** Opening Selected excerpt block **

Supplemental opinion: Motions for rehearing sustained. Former opinion modified.


NATURE OF CASE


Appellants in this case were, as children, patients of Daniel B. Schrein, M.D., an Omaha pediatrician. As adults, appellants brought actions against Schrein to recover damages for sexual abuse alleged to have been perpetrated by Schrein during the course of medical treatment. Appellants obtained default judgments against Schrein and commenced garnishment proceedings against Schrein's professional liability insurer, The Medical Protective Company of Fort Wayne, Indiana (Medical Protective). The district court concluded that appellants' claims were not covered by Schrein's insurance policy and entered summary judgment for Medical Protective. In R.W. v. Schrein, 263 Neb. 708, 642 N.W.2d 505 (2002) (R.W. I), we affirmed the district court's judgment. Appellants filed a motion for rehearing, which we granted. We again affirm the judgment of the district court.


ISSUES ON REHEARING


In our first opinion, we affirmed the judgment of the district court, relying in part on the affidavit of Harlan C. Schriner, Jr., M.D., a pediatrician who opined that Schrein's actions did not constitute or arise out of professional services and that Schrein's actions thus did not breach any applicable standard of care. Appellants filed timely motions for rehearing, arguing in part that this court erred in relying on Schriner's affidavit because the affidavit, although present in the record on appeal, had not been received into evidence by the district court. We granted appellants' motions for rehearing. We ordered that the issues on rehearing include all the issues originally briefed and offered the parties leave to file supplemental briefs addressing the following additional issues:


(1) Did the district court rule on appellants' objections to the affidavits of Schriner offered in each of these cases at the time the objections were made?

** Closing Selected excerpt block **
** Opening Provided material block **

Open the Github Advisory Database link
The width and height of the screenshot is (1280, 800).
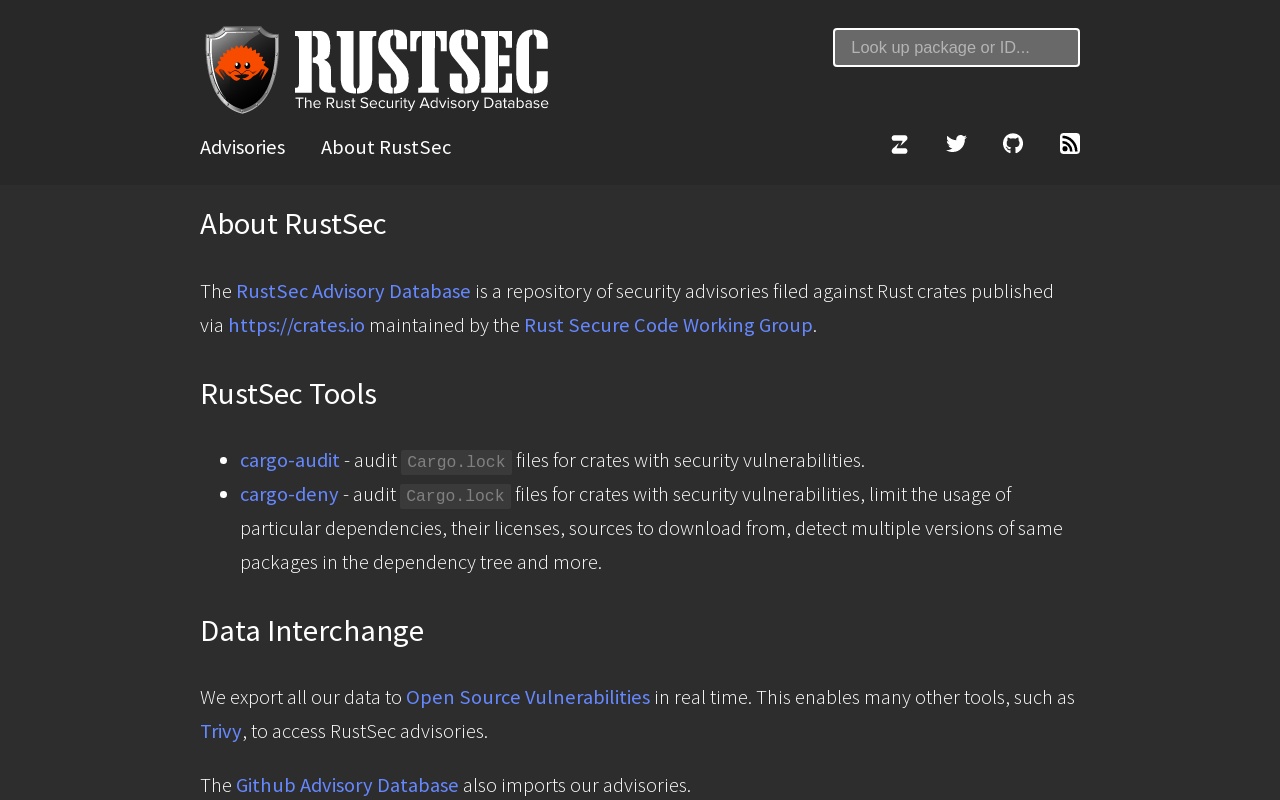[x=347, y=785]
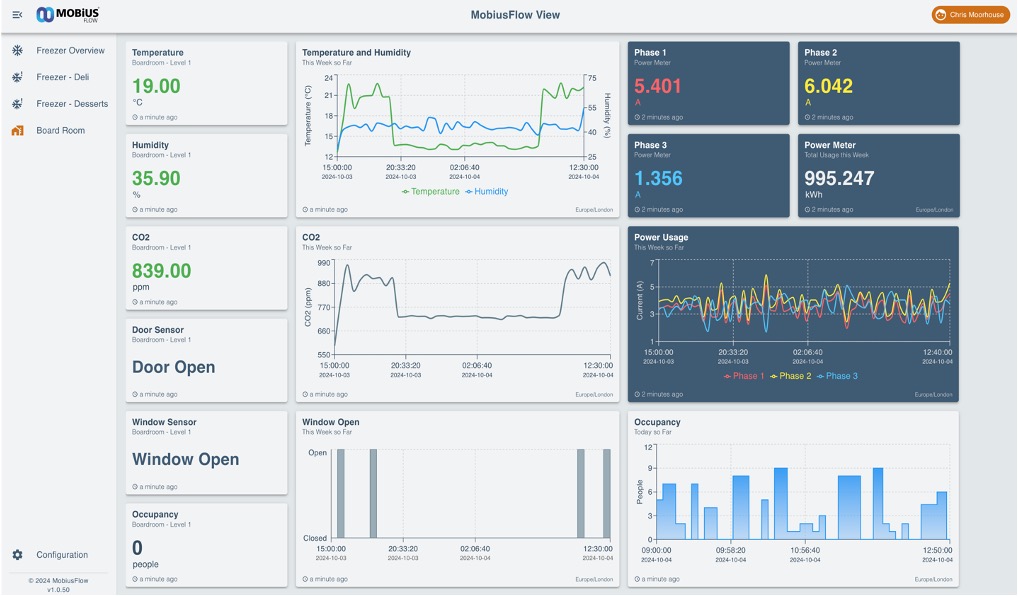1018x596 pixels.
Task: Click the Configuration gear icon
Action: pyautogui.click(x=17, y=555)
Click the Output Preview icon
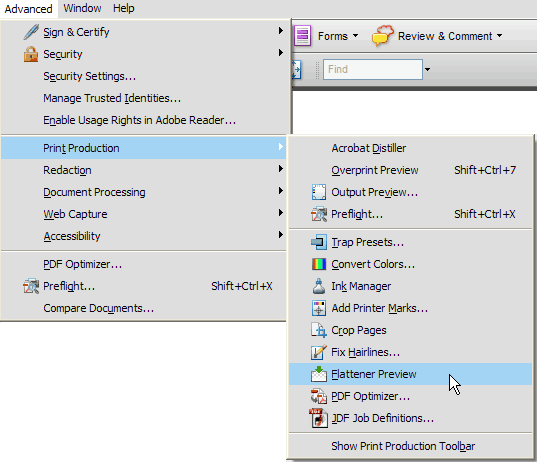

** Closing Provided material block **

• _Problem description_
Reproduce, word for word, the portion of the court opinion that opens with the words containing "NATURE OF CASE" and closes with "of the district court.". The lines are separate material, unconnected to the court opinion.

• _Result for this task_
NATURE OF CASE


Appellants in this case were, as children, patients of Daniel B. Schrein, M.D., an Omaha pediatrician. As adults, appellants brought actions against Schrein to recover damages for sexual abuse alleged to have been perpetrated by Schrein during the course of medical treatment. Appellants obtained default judgments against Schrein and commenced garnishment proceedings against Schrein's professional liability insurer, The Medical Protective Company of Fort Wayne, Indiana (Medical Protective). The district court concluded that appellants' claims were not covered by Schrein's insurance policy and entered summary judgment for Medical Protective. In R.W. v. Schrein, 263 Neb. 708, 642 N.W.2d 505 (2002) (R.W. I), we affirmed the district court's judgment. Appellants filed a motion for rehearing, which we granted. We again affirm the judgment of the district court.